Required work:
Wherever the word "agent" appears in the entries, copy the whole line.

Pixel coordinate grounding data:

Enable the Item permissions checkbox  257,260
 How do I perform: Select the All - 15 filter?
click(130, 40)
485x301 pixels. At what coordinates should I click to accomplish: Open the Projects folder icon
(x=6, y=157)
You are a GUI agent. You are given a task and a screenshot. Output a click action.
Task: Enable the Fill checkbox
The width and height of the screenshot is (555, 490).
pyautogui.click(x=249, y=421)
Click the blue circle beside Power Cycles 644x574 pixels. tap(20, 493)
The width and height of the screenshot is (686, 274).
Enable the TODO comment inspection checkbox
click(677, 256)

--

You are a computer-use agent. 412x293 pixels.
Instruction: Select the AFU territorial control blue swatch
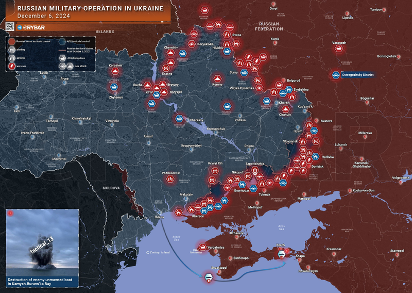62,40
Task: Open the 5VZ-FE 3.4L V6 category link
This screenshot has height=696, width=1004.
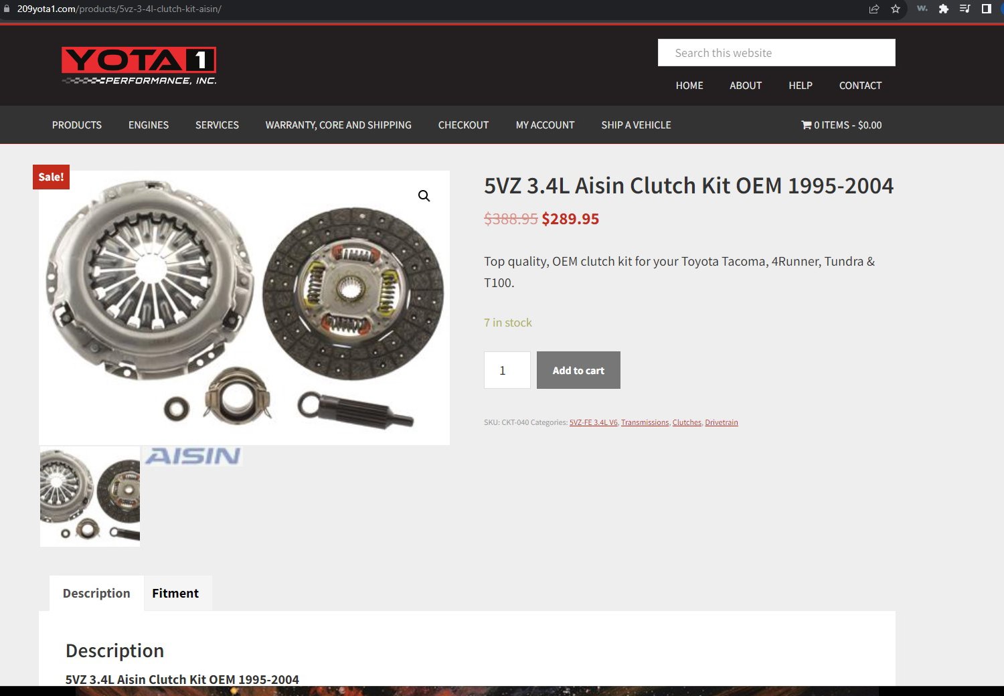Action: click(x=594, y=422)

Response box:
You are a GUI agent. You are given a task and a screenshot. Output a click action.
You are a computer-use agent. 412x293 pixels.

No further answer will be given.